Tubular involvement in SS is usually distal tubular dysfunction, type I (distal) renal tubular acidosis and nephrogenic diabetes insipidus. Proximal tubular abnormalities are less frequent, and rarely Fanconi's syndrome has been reported in patients with SS.[23]

Gitelman syndrome is usually an inherited disorder. Acquired Gitelman syndrome is relatively rare. To the best of our knowledge, only five cases of acquired Gitelman syndrome have been reported in English literature so far. Among these five cases, four had SS, one was a case of chronic sialoadenitis.[45678]

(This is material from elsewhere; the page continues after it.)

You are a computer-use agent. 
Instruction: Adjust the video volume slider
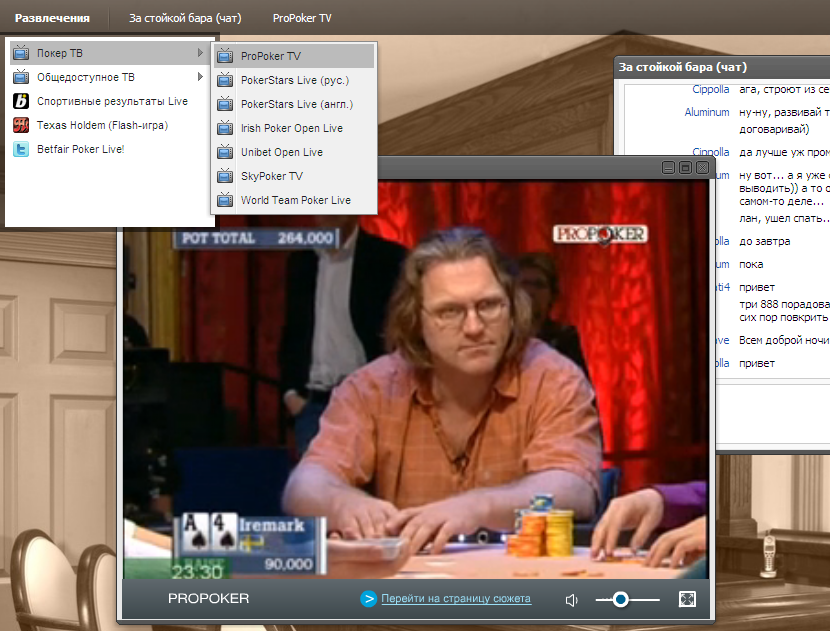tap(621, 599)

Acquired Gitelman syndrome secondary to SS presenting with hypokalemic weakness is very rare. Only two cases have been reported so far.[57]

Though Gitelman syndrome is an inherited disorder, it can be acquired in patients with autoimmune disorders. Given the paucity of reports, we believe that SS presenting as acquired Gitelman syndrome may be relatively rare. Acquired Gitelman syndrome should be considered in differential diagnosis of renal involvement in patients with SS.

Source of Support: Nil

Conflict of Interest: The results presented in this paper have not been published previously in whole or part, except in abstract format.